DATASET RECORDS:
────

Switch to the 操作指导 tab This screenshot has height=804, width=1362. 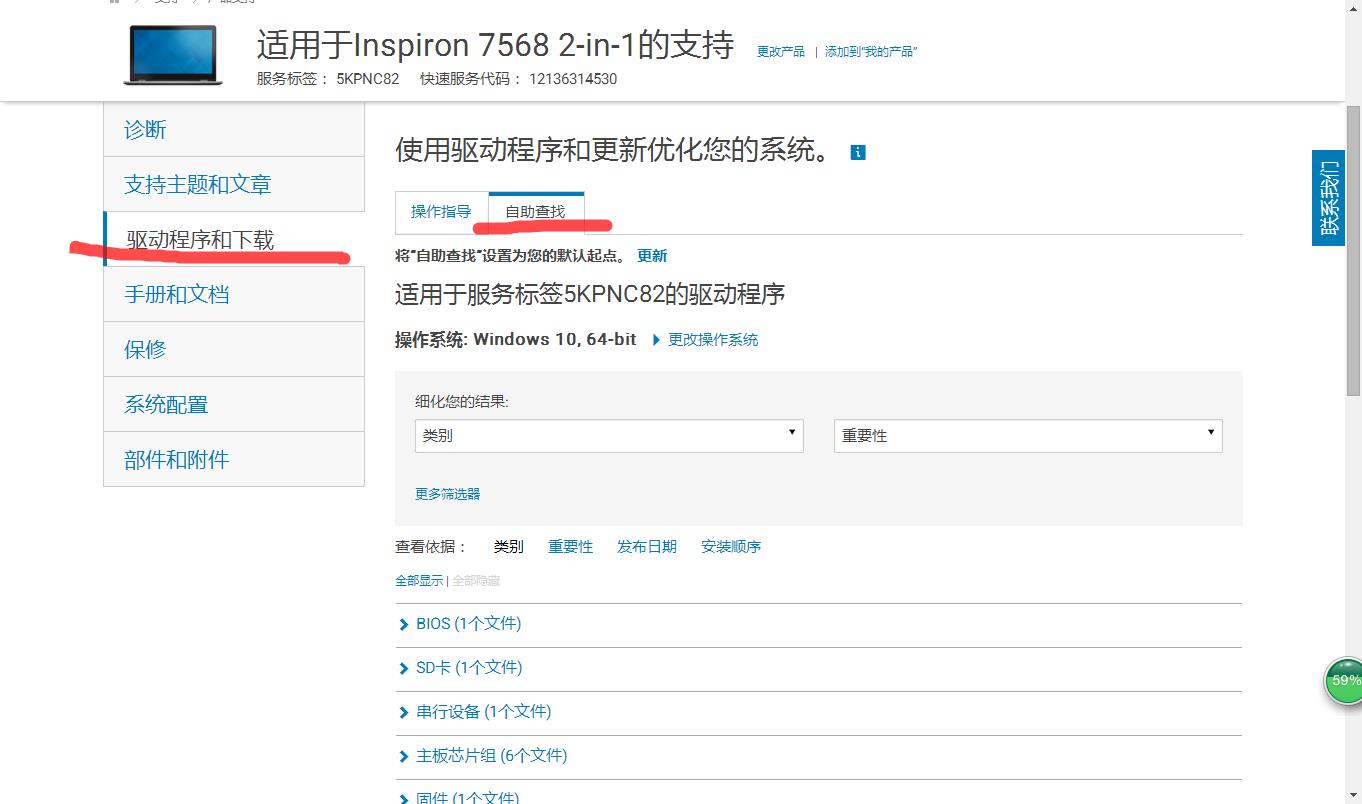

────

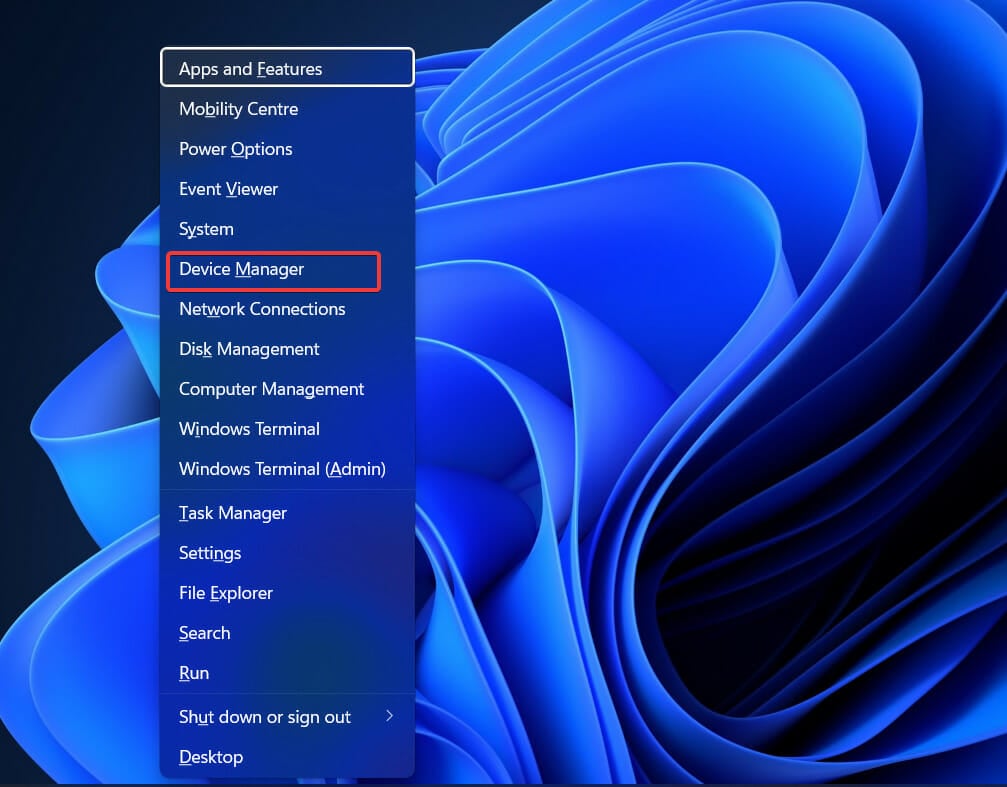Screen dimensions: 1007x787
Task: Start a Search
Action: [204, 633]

────

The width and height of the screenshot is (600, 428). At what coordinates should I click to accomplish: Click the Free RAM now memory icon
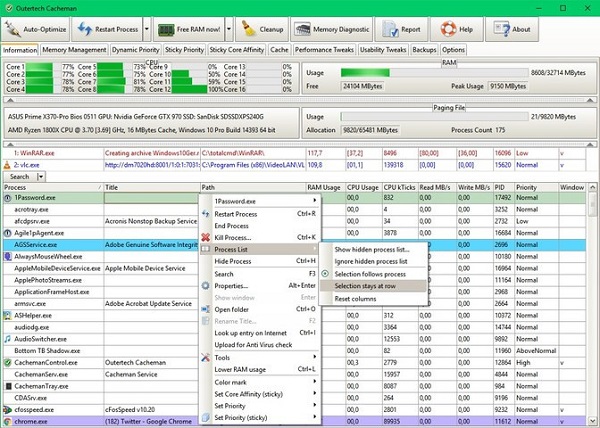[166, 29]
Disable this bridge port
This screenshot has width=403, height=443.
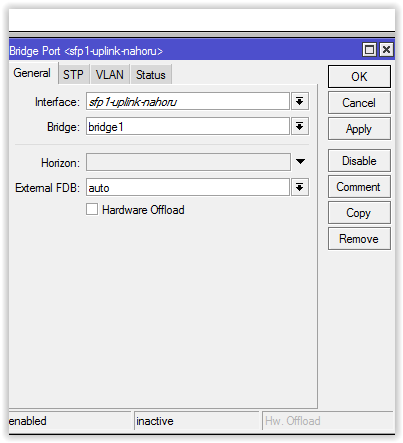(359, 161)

────

AIM OF THE EXERCISE:
Output the data from the line containing "Screen dimensions: 1007x787" through the line containing "Action: [204, 633]", both included, copying each line exactly and leaving out the pictures.

TASK ANSWER:
Screen dimensions: 1007x787
Task: Start a Search
Action: [204, 633]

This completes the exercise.